Self-double emulsifying drug delivery systems have the potential to enhance the intestinal permeability of drugs classified under the Biopharmaceutics Classification System (BCS) class III. One such example is the antiviral agent zanamivir, exhibiting suboptimal oral absorption (with a bioavailability range of 1-5%). To address this challenge, we have developed an innovative oral formulation for zanamivir: a self-double nanoemulsifying Winsor delivery system (SDNE-WDS) consisting of the microemulsion, which subsequently yields final double nanoemulsion (W₁/O/W₂) upon interaction with water. Two distinct formulations were prepared: SDNE-WDS1, classified as a W/O microemulsion, and SDNE-WDS2, discovered to be a bicontinuous microemulsion. The inner microemulsions displayed a consistent radius of gyration, with an average size of 35.1 ± 2.1 nm. Following self-emulsification, the resultant zanamivir-loaded nanoemulsion droplets for zSDNE-WDS1 and zSDNE-WDS2 measured 542.1 ± 36.1 and 174.4 ± 3.4 nm, respectively. Both types of emulsions demonstrated the ability to enhance the transport of zanamivir across a parallel artificial membrane. Additionally, in situ rat intestinal perfusion studies involving drug-loaded SDNE-WDSs revealed a significantly increased permeability of zanamivir through the small intestinal wall. Notably, both SDNE-WDS formulations exhibited effective permeability (P_eff) values that were 3.5-5.5-fold higher than those of the low/high permeability boundary marker metoprolol. This research emphasizes the success of SDNE-WDSs in overcoming intestinal permeability barriers and enabling the effective oral administration of zanamivir. These findings hold promise for advancing the development of efficacious oral administration of BCS class III drugs.

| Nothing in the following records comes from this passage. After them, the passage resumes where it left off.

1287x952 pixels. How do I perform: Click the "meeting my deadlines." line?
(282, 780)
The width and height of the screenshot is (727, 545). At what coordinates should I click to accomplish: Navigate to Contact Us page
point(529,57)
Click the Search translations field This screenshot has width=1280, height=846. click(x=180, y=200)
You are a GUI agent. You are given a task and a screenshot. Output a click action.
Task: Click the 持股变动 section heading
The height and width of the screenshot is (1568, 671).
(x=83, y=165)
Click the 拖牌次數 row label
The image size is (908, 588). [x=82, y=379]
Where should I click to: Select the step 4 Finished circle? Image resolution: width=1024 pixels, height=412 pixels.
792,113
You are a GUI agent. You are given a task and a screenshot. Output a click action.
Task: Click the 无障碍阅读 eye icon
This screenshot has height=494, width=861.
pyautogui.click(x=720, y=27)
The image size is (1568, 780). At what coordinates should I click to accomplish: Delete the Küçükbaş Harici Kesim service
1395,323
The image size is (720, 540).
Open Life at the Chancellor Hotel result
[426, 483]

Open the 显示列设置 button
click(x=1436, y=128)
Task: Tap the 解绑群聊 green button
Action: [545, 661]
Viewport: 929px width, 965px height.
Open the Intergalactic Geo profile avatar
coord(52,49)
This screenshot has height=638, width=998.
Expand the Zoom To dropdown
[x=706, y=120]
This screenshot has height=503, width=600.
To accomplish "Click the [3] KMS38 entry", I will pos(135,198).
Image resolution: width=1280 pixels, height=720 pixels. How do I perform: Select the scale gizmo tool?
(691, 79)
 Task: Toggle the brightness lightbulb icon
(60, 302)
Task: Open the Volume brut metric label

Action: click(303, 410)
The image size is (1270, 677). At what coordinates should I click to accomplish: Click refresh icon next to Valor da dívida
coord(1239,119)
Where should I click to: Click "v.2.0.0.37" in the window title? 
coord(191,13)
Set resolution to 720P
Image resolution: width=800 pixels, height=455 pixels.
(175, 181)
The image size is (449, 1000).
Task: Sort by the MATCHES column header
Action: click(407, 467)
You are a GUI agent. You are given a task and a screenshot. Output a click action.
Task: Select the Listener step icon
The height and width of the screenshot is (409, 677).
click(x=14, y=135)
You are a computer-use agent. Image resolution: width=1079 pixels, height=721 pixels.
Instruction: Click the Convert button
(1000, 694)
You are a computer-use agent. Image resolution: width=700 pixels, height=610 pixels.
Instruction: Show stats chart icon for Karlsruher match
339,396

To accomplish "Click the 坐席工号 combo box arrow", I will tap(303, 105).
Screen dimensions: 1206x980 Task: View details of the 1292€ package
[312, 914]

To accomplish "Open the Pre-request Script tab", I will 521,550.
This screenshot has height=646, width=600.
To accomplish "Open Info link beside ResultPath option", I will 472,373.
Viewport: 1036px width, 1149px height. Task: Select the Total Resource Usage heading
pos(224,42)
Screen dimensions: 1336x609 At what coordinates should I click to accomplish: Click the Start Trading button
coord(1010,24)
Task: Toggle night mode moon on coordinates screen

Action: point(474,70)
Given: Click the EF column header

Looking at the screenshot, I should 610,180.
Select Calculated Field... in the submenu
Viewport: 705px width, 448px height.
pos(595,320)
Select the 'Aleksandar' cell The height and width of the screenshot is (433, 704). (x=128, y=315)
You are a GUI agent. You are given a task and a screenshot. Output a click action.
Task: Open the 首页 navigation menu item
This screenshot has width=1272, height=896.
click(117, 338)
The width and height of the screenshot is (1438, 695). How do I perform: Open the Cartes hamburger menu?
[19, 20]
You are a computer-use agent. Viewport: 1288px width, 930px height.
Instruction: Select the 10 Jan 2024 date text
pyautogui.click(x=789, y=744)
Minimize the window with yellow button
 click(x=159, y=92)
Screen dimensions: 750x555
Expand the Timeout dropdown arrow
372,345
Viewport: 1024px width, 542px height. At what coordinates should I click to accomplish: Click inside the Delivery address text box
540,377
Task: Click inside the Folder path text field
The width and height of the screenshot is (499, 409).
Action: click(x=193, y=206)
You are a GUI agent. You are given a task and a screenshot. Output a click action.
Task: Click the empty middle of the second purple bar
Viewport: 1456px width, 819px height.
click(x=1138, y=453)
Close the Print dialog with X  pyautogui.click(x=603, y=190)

Keywords: bioavailability; intestinal permeability; microemulsion; nanoemulsion; oral drug absorption; self-double emulsifying drug delivery system; zanamivir.

Scheme 1

Illustration depicting the preparation process of drug-loaded SDNE-WDSs.

Figure 1

Confocal Laser Scanning Microscopy images of W₁/O/W₂ emulsions following self-emulsification of SDNE-WDS1 and SDNE-WDS2: (i) Blue marker DPhA in the oil phase; (ii) Red probe rhodamine B in W₁; (iii) Optical microscopy images; (iv) Superimposition of images (i,ii), illustrating merged fluorescent signals (blue and red). Magnification ×63.

Figure 2

TEM images of W₁/O/W₂ emulsions following self-emulsification of zSDNE-WDS1 and zSDNE-WDS2. Specimens were negatively stained using a 2% uranyl acetate solution.

Figure 3

Radii of gyration of the inner aqueous droplets of SDNE-WDS1 and SDNE-WDS2 comprised varying zanamivir concentrations.

Figure 4

Conductivity values of the water-in-oil, bicontinuous, and oil-in-water microemulsions as a function of increasing water content in SDNE-WDS2-based formulations. The conductivity values are presented as means ± standard deviation (means ± SD); n = 3.

Figure 5

Mean droplet diameters of drug-loaded carriers over time following incubation at room temperature (RT), 4 and 40 °C. (A) Zanamivir-loaded SDNE-WDS1; (B) Zanamivir-loaded SDNE-WDS2. The results are represented as (means ± SD); n = 3.

Figure 6

Surface charge assessment of drug-loaded carriers over time after incubation at RT, 4 and 40 °C. (A) Zanamivir-loaded SDNE-WDS1; (B) Zanamivir-loaded SDNE-WDS2. The zeta potential values are donated as (means ± SD); n = 3.

Figure 7

Release profiles of 400 µg/mL zanamivir from SDNE-WDS1, SDNE-WDS2, and a zanamivir solution. All formulations were tested in PBS at pH 6.8 while maintaining a temperature of 37 °C. The presented data represents the means ± SD; n = 9.

Figure 8

In vitro effective permeability values (P_app) of 400 µg/mL zanamivir loaded SDNE-WDSs following self-emulsification, as calculated from the results obtained through the PAMPA studies conducted at pH 7.4. The results are provided as means ± SE; n = 4.

Figure 9

In situ effective permeability values (P_eff) of 400 µg/mL zanamivir solution and zanamivir encapsulated within SDNE-WDSs, determined by perfusion of emulsions in the jejunum of rats. The results are shown as means ± SD; n = 6 for the zanamivir solution and n = 8 for SDNE-WDSs. Statistical significance is indicated as follows: ** p < 0.001; *** p < 0.0001.